> [What to produce]: Beneath this instruction is a block of data; output from it exactly the lines that run from the one containing "Projektit [button] (821, 90)" through the one containing "Kotisivu (1245, 532)", inclusive.

> [Data to examine]:
==*==
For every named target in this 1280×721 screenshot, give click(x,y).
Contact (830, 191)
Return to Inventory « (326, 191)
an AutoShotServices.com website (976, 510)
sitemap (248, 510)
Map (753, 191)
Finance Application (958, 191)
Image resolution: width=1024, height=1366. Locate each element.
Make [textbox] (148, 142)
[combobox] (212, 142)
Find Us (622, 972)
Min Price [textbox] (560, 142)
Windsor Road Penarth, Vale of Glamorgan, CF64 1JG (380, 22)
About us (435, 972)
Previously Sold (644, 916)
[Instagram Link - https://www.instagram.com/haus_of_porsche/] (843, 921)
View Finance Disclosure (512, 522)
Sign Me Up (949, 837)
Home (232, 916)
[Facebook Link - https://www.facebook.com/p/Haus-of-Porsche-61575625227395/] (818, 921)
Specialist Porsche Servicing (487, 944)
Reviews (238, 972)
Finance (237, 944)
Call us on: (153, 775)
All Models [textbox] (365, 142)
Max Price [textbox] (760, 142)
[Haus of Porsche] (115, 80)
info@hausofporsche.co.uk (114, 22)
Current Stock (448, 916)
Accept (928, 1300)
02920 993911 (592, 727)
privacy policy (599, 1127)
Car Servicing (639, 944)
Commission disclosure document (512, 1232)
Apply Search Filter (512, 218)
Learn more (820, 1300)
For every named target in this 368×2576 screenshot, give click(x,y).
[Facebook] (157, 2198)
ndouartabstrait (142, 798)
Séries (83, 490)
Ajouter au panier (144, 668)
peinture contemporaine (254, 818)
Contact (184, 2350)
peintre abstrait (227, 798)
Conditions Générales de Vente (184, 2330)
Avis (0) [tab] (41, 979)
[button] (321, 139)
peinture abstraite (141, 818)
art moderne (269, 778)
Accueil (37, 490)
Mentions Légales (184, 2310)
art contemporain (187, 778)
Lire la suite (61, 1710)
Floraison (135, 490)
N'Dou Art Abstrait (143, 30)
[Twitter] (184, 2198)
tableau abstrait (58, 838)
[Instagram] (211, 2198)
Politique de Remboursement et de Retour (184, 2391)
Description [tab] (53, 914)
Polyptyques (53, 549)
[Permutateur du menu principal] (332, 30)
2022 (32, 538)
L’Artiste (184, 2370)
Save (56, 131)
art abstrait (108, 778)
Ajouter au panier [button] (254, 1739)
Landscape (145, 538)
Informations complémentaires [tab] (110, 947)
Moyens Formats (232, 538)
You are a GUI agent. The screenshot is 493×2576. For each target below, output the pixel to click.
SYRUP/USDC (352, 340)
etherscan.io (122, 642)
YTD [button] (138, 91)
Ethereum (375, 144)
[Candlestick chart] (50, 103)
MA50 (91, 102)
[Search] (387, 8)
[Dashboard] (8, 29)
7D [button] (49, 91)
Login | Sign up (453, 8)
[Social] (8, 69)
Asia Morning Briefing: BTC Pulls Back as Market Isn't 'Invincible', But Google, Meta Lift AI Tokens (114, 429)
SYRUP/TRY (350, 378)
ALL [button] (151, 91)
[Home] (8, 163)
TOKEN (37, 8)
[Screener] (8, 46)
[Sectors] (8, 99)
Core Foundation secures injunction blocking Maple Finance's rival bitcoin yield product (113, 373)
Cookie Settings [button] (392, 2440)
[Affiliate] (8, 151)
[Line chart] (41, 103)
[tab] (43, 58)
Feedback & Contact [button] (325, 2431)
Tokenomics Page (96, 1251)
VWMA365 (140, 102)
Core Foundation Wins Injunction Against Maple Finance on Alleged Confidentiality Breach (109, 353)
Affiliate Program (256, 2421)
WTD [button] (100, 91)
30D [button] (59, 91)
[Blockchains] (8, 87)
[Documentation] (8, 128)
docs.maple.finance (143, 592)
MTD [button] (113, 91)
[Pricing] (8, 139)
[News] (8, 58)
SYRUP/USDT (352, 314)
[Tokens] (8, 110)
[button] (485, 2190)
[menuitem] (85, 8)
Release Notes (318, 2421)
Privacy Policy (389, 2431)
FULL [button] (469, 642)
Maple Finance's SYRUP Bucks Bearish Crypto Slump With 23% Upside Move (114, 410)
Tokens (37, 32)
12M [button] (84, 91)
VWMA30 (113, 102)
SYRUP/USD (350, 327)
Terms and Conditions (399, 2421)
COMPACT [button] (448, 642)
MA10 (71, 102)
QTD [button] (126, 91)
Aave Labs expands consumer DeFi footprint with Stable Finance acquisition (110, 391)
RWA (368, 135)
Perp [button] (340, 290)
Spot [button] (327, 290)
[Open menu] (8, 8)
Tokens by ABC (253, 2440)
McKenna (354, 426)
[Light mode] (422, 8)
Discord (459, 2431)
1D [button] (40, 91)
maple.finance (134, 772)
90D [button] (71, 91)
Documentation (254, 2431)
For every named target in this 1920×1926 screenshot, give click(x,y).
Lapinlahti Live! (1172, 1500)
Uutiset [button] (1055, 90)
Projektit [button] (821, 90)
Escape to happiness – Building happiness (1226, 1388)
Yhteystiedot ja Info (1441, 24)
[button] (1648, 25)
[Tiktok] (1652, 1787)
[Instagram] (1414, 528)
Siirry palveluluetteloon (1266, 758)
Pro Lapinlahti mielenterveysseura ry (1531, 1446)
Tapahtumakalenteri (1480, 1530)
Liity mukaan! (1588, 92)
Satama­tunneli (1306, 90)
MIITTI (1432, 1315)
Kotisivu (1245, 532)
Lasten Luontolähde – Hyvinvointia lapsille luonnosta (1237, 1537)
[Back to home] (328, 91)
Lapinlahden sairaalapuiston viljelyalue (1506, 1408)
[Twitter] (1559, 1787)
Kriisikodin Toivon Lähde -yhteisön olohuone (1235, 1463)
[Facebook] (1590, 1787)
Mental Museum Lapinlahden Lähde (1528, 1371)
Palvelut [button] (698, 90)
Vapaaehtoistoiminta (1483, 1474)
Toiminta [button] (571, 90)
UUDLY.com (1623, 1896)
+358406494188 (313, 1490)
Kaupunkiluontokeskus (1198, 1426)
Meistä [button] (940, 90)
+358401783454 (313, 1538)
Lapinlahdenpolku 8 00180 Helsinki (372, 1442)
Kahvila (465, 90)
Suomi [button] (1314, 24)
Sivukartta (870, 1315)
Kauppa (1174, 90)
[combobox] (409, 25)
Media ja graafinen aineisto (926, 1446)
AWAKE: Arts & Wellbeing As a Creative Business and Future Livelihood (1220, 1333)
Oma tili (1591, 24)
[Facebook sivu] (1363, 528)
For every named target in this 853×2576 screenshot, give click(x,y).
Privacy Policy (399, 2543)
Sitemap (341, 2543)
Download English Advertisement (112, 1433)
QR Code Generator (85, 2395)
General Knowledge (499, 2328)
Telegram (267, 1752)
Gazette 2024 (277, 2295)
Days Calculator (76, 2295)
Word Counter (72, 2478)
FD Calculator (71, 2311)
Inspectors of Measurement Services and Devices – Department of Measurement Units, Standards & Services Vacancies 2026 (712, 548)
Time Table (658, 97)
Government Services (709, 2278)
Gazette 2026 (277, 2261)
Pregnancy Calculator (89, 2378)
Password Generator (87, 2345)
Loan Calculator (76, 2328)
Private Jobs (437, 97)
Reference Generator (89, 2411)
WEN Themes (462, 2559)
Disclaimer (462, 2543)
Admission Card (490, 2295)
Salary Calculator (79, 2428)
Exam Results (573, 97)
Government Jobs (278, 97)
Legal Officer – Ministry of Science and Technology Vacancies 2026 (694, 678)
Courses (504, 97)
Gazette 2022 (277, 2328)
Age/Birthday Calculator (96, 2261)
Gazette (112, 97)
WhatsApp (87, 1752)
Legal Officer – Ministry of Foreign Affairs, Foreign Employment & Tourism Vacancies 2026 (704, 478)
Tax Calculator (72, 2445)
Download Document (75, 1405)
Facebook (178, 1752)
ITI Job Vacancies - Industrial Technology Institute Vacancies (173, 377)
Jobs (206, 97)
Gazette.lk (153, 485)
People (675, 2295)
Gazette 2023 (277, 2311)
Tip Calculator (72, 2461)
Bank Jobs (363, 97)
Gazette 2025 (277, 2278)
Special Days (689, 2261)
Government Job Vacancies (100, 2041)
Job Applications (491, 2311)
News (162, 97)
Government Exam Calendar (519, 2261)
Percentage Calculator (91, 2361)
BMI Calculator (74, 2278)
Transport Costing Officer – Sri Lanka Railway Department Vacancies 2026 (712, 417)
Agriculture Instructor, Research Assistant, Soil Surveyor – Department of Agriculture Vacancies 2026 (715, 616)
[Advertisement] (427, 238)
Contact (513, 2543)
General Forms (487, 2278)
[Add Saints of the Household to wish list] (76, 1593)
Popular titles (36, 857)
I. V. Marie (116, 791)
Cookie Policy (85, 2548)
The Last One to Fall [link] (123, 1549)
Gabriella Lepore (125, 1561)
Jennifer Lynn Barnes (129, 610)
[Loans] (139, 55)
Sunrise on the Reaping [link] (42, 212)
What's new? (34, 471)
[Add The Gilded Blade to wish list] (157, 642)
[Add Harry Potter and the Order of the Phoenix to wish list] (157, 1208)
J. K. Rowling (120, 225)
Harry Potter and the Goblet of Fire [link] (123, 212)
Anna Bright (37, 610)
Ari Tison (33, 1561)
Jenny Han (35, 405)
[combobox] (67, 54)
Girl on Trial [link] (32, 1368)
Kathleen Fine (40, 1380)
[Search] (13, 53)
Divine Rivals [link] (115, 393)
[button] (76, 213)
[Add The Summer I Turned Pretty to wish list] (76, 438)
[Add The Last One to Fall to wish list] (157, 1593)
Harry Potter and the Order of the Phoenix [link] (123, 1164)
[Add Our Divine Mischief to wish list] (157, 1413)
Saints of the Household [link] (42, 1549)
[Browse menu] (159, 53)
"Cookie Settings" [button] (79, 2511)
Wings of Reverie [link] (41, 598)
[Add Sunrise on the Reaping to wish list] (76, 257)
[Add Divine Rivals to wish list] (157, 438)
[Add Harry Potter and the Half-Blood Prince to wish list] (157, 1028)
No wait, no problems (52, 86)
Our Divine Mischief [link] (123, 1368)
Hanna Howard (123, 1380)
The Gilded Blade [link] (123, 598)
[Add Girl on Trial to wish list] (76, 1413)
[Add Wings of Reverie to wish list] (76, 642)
==*==
> [Problem solution]:
Projektit [button] (821, 90)
Escape to happiness – Building happiness (1226, 1388)
Yhteystiedot ja Info (1441, 24)
[button] (1648, 25)
[Tiktok] (1652, 1787)
[Instagram] (1414, 528)
Siirry palveluluetteloon (1266, 758)
Pro Lapinlahti mielenterveysseura ry (1531, 1446)
Tapahtumakalenteri (1480, 1530)
Liity mukaan! (1588, 92)
Satama­tunneli (1306, 90)
MIITTI (1432, 1315)
Kotisivu (1245, 532)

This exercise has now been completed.